This shows you GPU utilization, memory usage, temperature, power draw, and running processes. Useful for a quick check, but the real power comes from its programmatic options.

Continuous Monitoring with nvidia-smi

For ongoing monitoring, use the daemon mode to log GPU metrics at regular intervals:

nvidia-smi dmon -s pucvmet -d 5

This samples power (p), utilization (u), clocks (c), voltage (v), memory (m), ECC errors (e), and temperature (t) every 5 seconds. The output is tab-separated and easy to parse or pipe into a log file.

For CSV output that's easier to work with in scripts:

nvidia-smi --query-gpu=timestamp,name,pci.bus_id,temperature.gpu,utilization.gpu,utilization.memory,memory.total,memory.used,memory.free,power.draw,clocks.current.sm --format=csv -l 10

This gives you a clean CSV with timestamps, GPU names, temperatures, utilization percentages, memory usage, power draw, and clock speeds, refreshed every 10 seconds.

Monitoring per-Process GPU Usage

One of nvidia-smi's most useful features is showing which processes are using GPU resources:

nvidia-smi pmon -s um -d 5

This shows per-process GPU and memory utilization, which is critical for multi-tenant environments or when multiple training jobs share a GPU server.

Querying Specific Metrics

Need just the temperature of GPU 0? nvidia-smi can give you exactly that:

nvidia-smi --query-gpu=temperature.gpu --format=csv,noheader,nounits -i 0

This returns a single number, which makes it perfect for shell scripts and monitoring integrations. Here are some commonly queried fields:

Field Description
temperature.gpu Core GPU temperature in Celsius
utilization.gpu GPU compute utilization percentage
utilization.memory Memory controller utilization percentage
memory.used Used VRAM in MiB
memory.total Total VRAM in MiB
power.draw Current power consumption in Watts
clocks.current.sm Current SM clock frequency in MHz
ecc.errors.corrected.volatile.total Corrected ECC errors since last reboot
fan.speed Fan speed as percentage of maximum

Setting Up nvidia-smi Alerts

You can build simple threshold alerts using nvidia-smi in a bash script:

#!/bin/bash
# gpu-alert.sh - Basic GPU monitoring alerts

TEMP_THRESHOLD=85
VRAM_THRESHOLD=90

while true; do
    gpu_count=$(nvidia-smi --query-gpu=count --format=csv,noheader,nounits | head -1)
    
    for ((i=0; i<gpu_count; i++)); do
        temp=$(nvidia-smi --query-gpu=temperature.gpu --format=csv,noheader,nounits -i $i)
        vram_used=$(nvidia-smi --query-gpu=memory.used --format=csv,noheader,nounits -i $i)
        vram_total=$(nvidia-smi --query-gpu=memory.total --format=csv,noheader,nounits -i $i)
        vram_pct=$((vram_used * 100 / vram_total))
        
        if [ "$temp" -gt "$TEMP_THRESHOLD" ]; then
            echo "[ALERT] GPU $i temperature: ${temp}°C (threshold: ${TEMP_THRESHOLD}°C)"
            # Send notification via webhook, email, etc.
        fi
        
        if [ "$vram_pct" -gt "$VRAM_THRESHOLD" ]; then
            echo "[ALERT] GPU $i VRAM usage: ${vram_pct}% (${vram_used}/${vram_total} MiB)"
        fi
    done
    
    sleep 30
done

This works, but it's brittle.
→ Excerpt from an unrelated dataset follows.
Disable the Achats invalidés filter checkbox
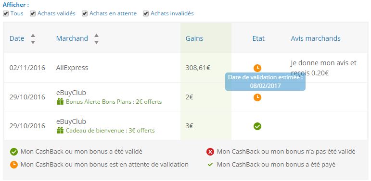This screenshot has height=181, width=371. click(x=146, y=14)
You lose data on restart, there's no historical trending, and scaling it across multiple servers gets messy fast. We'll cover better approaches later.

nvtop: Real-Time GPU Monitoring in Your Terminal

nvtop is basically htop for GPUs. It gives you a real-time, interactive terminal interface showing GPU utilization, memory usage, temperature, and per-process breakdowns across all your GPUs (NVIDIA, AMD, and Intel).
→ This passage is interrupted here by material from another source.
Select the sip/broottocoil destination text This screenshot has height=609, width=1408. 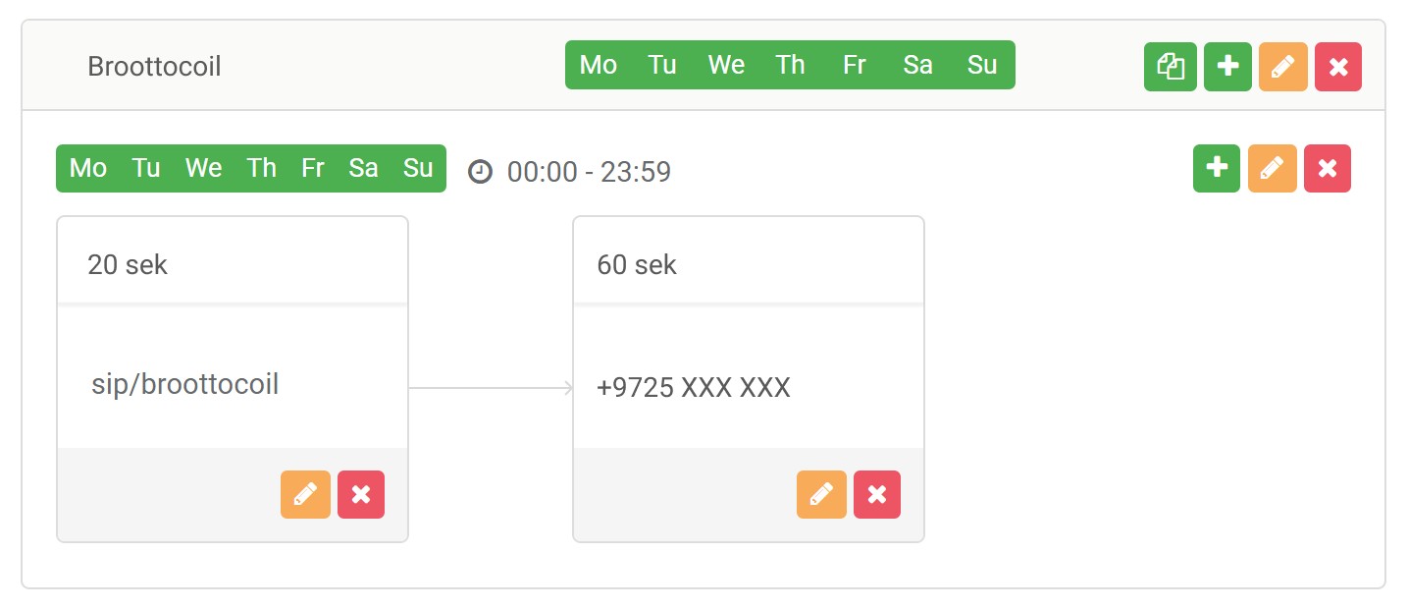coord(184,384)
Install it on Ubuntu/Debian:

sudo apt install nvtop

On RHEL/Rocky/Alma:

sudo dnf install nvtop

Then just run nvtop. You'll get a color-coded dashboard showing utilization graphs, memory bars, temperature readings, and a process list sorted by GPU usage. It supports multiple GPUs and updates in real time.
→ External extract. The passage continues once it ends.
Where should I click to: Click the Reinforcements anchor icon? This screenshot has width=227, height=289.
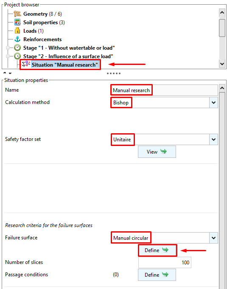pyautogui.click(x=17, y=39)
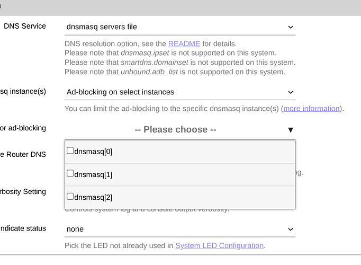This screenshot has width=361, height=265.
Task: Click the black triangle next to Please choose
Action: 290,130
nvtop is great for interactive debugging. SSH into a server and you immediately see what's happening across all GPUs. But it's a visual tool, not a monitoring solution. It doesn't store history, send alerts, or integrate with anything else.

gpustat: Quick GPU Status at a Glance

gpustat gives you a compact, colorful summary of NVIDIA GPU status. Think of it as nvidia-smi with better formatting:

pip install gpustat
gpustat --color --watch

The output is clean: one line per GPU showing utilization, temperature, memory usage, and which users/processes are running. The --watch flag refreshes automatically.

For JSON output you can pipe into other tools:

gpustat --json

It's minimal and focused. Perfect for a quick ssh + gpustat check across your fleet.

NVML: Programmatic GPU Monitoring

The NVIDIA Management Library (NVML) is the C library that nvidia-smi is built on. If you need GPU monitoring in your own applications or monitoring agents, NVML gives you direct access to all GPU metrics programmatically.

Python bindings make this accessible:

pip install pynvml
import pynvml

pynvml.nvmlInit()
device_count = pynvml.nvmlDeviceGetCount()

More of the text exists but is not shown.